Tag Archives: stomach cramps while running

Familiar

4 Sep

Every time I take a night off from blogging I think, “What if they all forget about me because I did not post tonight?  What if they assume I just died and never come back to read again?  What if they think I am a flake and that they can’t count on me, so it’s not even worth reading?”

Then I remember that people probably did not even notice that I took a night off.  I’m not saying that people don’t care, just that it is not THAT big of a deal!  I enjoyed my Saturday of no blogging. It always makes me look forward to writing again!  I love blogging.  I love living more. 🙂

As usual, Saturday = long run

I generally sleep at Chrisina’s house if I am going to run or bike in the morning, but I decided to stay home on Friday night.

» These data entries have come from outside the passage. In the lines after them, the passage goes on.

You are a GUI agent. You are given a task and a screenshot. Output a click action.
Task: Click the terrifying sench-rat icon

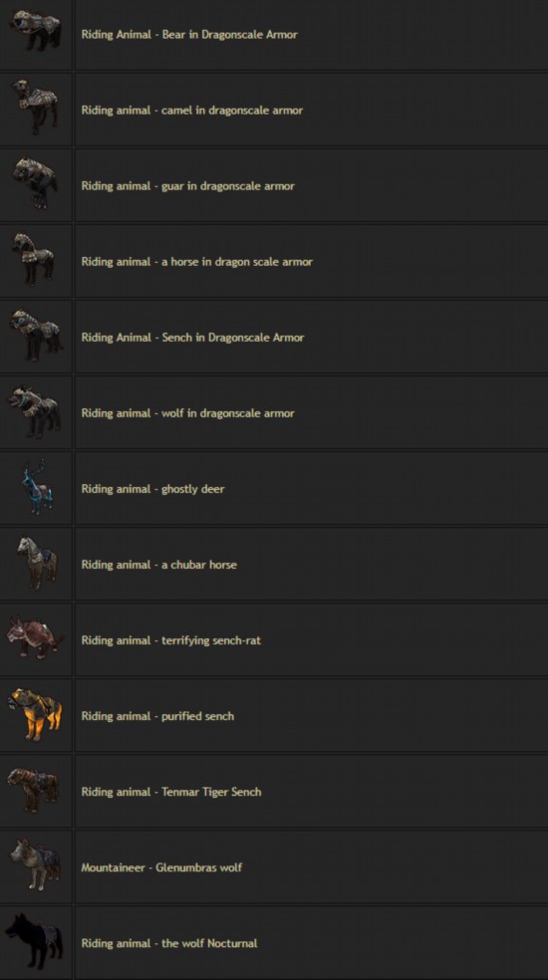(36, 637)
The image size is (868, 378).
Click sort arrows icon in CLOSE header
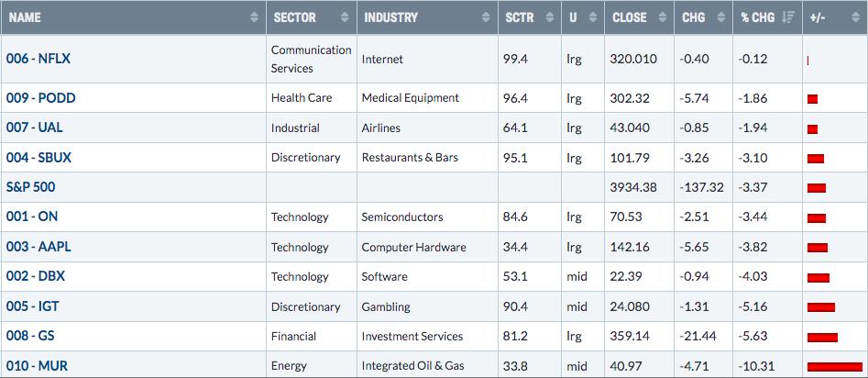coord(662,17)
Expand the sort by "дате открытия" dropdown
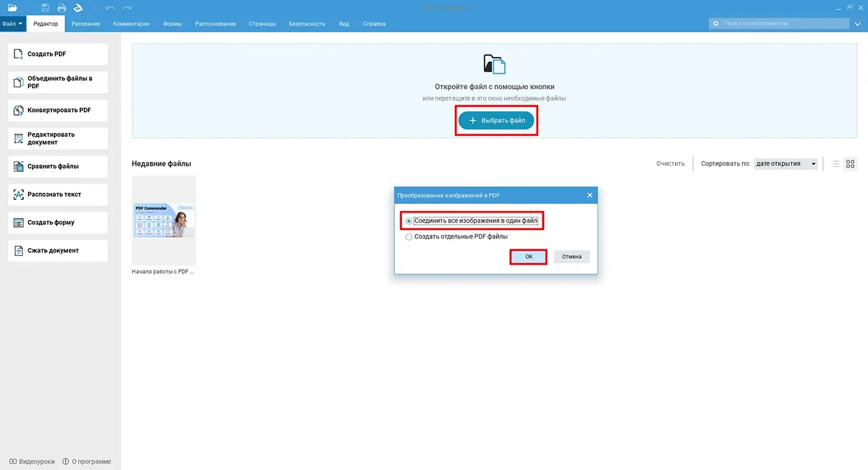The height and width of the screenshot is (470, 868). (x=786, y=164)
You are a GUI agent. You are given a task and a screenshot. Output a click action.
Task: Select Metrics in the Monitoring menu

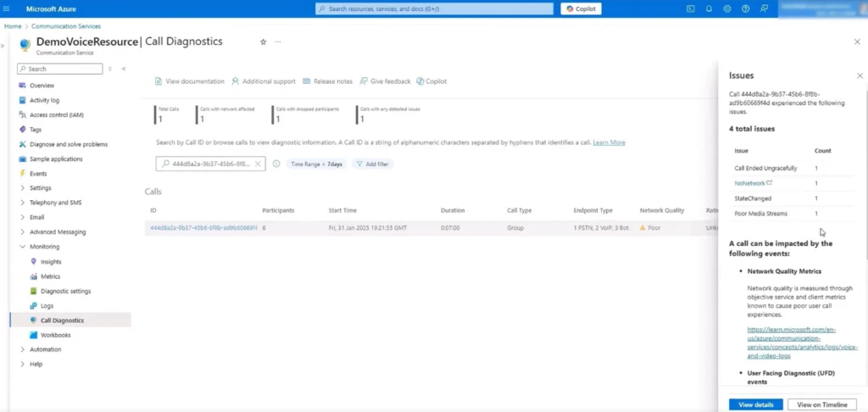[x=50, y=276]
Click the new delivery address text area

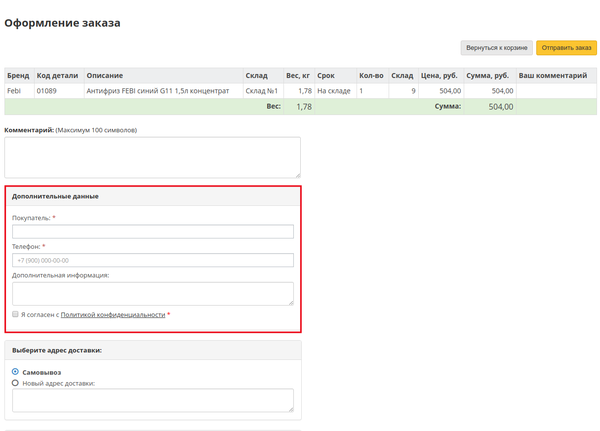(152, 400)
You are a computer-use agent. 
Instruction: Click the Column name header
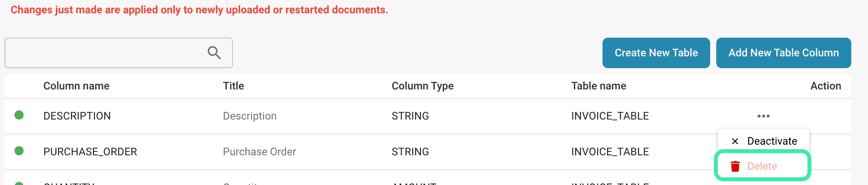coord(76,86)
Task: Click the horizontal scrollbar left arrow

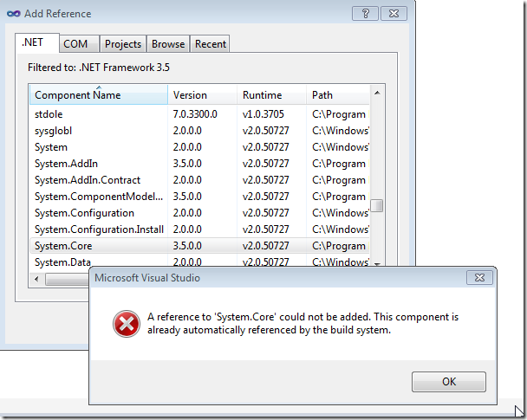Action: (37, 279)
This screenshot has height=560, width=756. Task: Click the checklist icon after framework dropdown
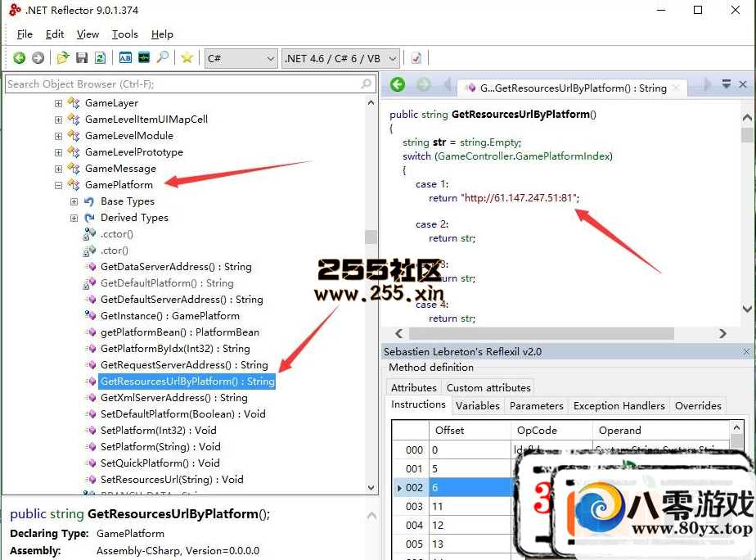click(x=416, y=58)
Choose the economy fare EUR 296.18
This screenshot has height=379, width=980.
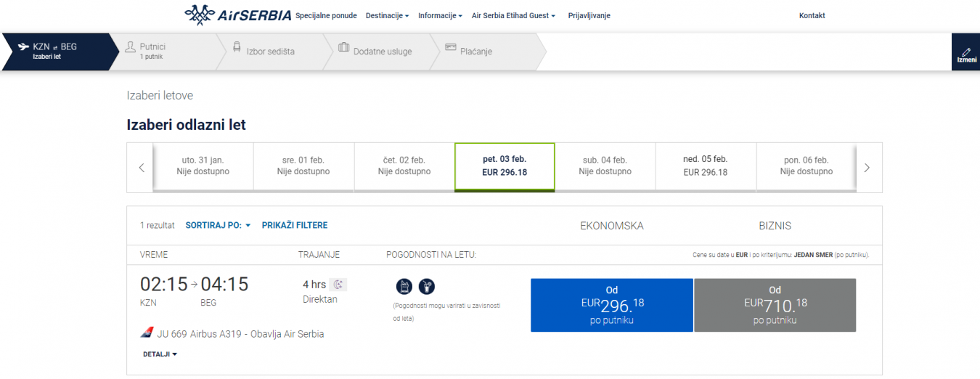click(612, 305)
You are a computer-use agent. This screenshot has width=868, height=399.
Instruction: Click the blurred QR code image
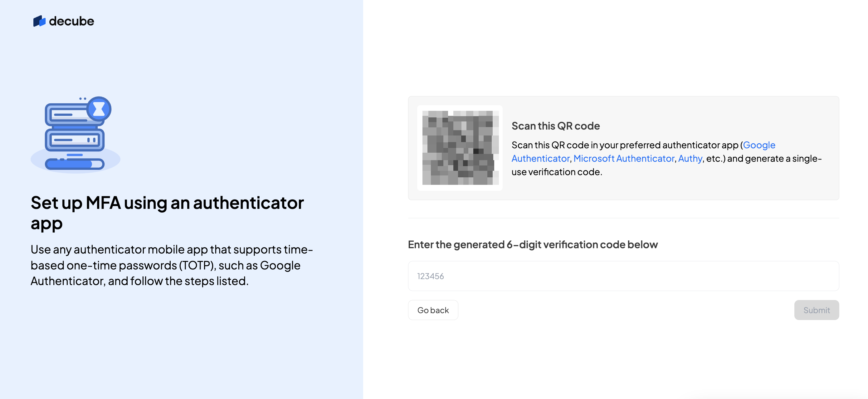click(x=460, y=148)
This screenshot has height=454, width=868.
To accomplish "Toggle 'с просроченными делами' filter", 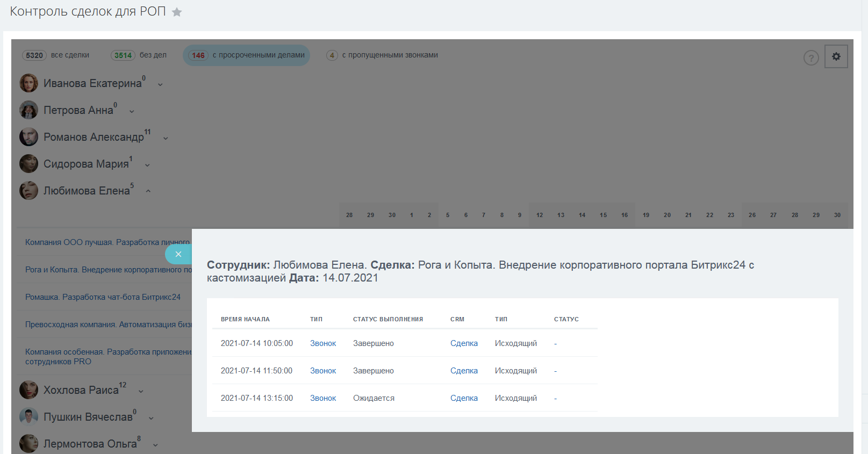I will pos(247,55).
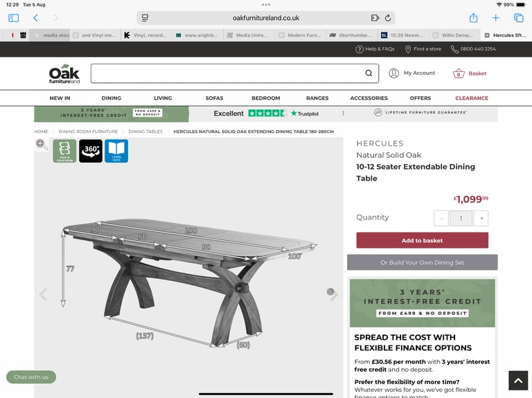The width and height of the screenshot is (532, 398).
Task: Click the magnifier zoom icon on product image
Action: coord(42,145)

Little did I know that I would be awoken an hour after I went to sleep and that I would not be able to fall back asleep for 2 hours.  That sounds a little familiar. I run better if I sleep well, and I did not sleep well.

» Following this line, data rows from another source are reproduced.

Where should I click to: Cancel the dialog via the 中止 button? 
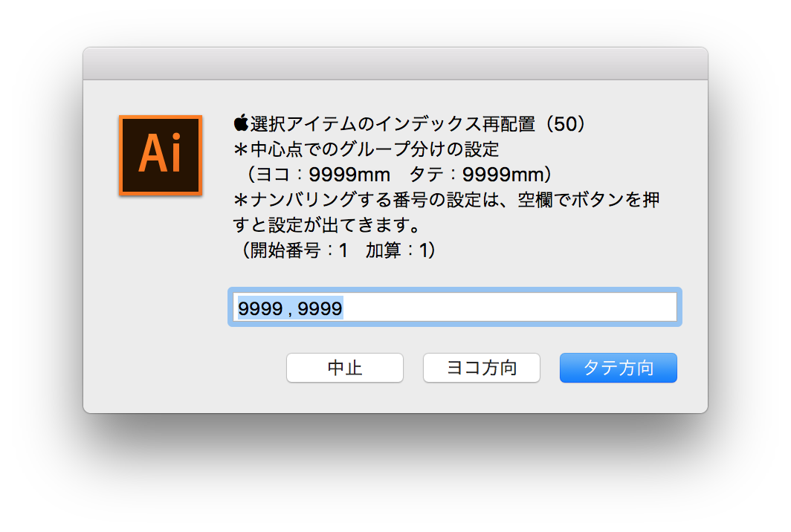tap(344, 367)
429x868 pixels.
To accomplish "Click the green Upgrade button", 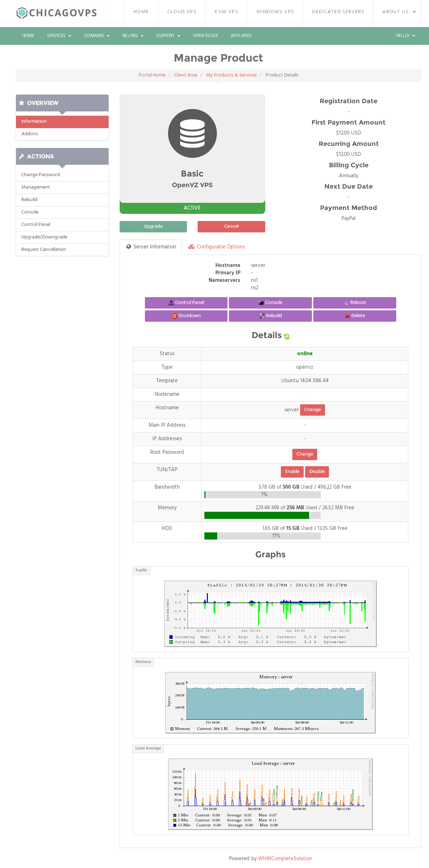I will pyautogui.click(x=153, y=226).
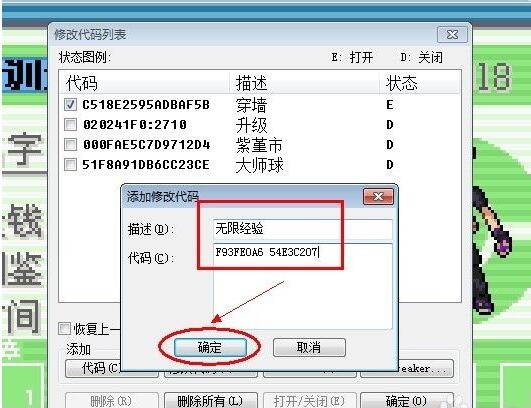Click the bottom 确定(O) button

[x=407, y=401]
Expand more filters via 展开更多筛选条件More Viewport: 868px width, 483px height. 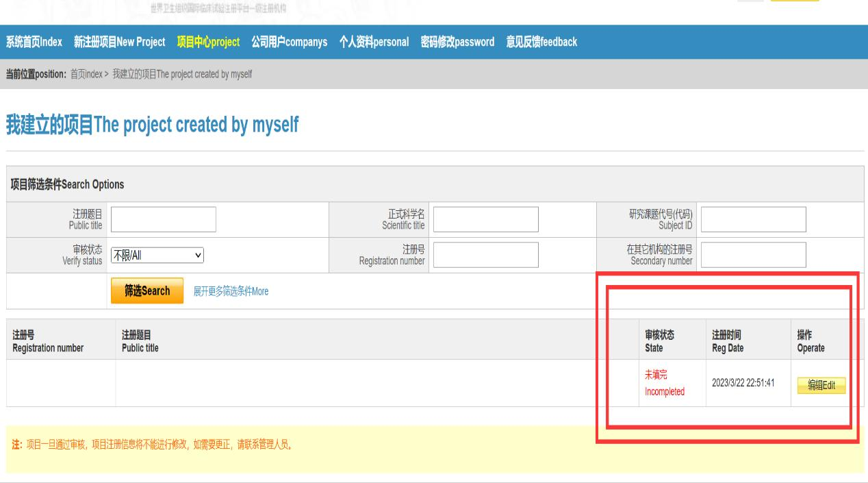(231, 291)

When I started my run I immediately felt that something was off.  My feet felt heavy.  I did not have to reign myself in from taking off too fast.  I had 0 energy.

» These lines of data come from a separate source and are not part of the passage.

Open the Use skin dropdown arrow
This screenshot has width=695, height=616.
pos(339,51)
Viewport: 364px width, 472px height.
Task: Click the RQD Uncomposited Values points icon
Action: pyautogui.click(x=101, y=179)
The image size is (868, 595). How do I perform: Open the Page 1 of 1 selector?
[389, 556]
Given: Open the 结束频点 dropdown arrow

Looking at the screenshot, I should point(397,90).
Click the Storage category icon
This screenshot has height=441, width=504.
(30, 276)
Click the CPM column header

I made it through the first 2.5 miles of dragging myself along when a major case of stomach cramps hit.  I felt like my stomach was in a knot. That sounds a little familiar.

It immediately occurred to me that I did try eating something new before I ran… mistake.

I started to throw a little tantrum in my head… what a waste of a beautiful morning!

Then I remembered that I forgot my phone at home, so I was going to have to suck it up, because I was 3 miles from home. There was no way to call anyone. I  had to get back, and I had to do it myself.

So, I ran when I could and I walked when I could run no longer.  I finished the 6 mile loop. I literally had no choice.

Since my run had already been shot, I tried to make use of the time and quiet by doing some thinking.

I was looking through some photos the other night on Facebook of myself from 2010

My first 5k in February 2010. I walked the entire race, and felt like I'd been hit by a truck after.

3 Weeks in Europe in July. Very tired feet all of the time.

Trip to Lubbock in September.  

I could not help but feel shocked as I looked at the pictures.  I had 0 perspective of my actual size when I was 215 pounds.  I had 0 perspective of what that weight did to my self esteem and wellbeing – emotional, physical, social.

As I viewed the pictures I experienced a lot of varied emotions… sadness, regret, pride, embarrassment…

And I realized, I needed to forgive myself.

For missed opportunities. For wasted time.  For poor decisions.

I realized how much disappointment I felt toward myself for allowing myself to be overweight and stay overweight for so long.

The picture from Lubbock was taken only a week before I returned to Nebraska and changed EVERYTHING about the way I eat.

Today I am the same person, but I live in a totally new way.

I walk run in a new way.  I speak in a new way.  I think in a new way.  I cook in a new way.  I approach life in a new way.

One year later. Now, that is better...

Not for a single second would I tell you that it has been easy.

But, I would tell you all day, every day, that it has been worth it.

 I can continue to change… and change is worth the effort.

I genuinely believe that you, too, can change your life.

That is an idea that I want to become very familiar.

So, as I ran.  I began to forgive myself.  I can do nothing about the past. I choose how I will live today.  And though my run wasn’t that great, I can say it was still productive. I made progress, in a very worthy way.

 

Change is not immediate, it is the sum total of many decisions made over time.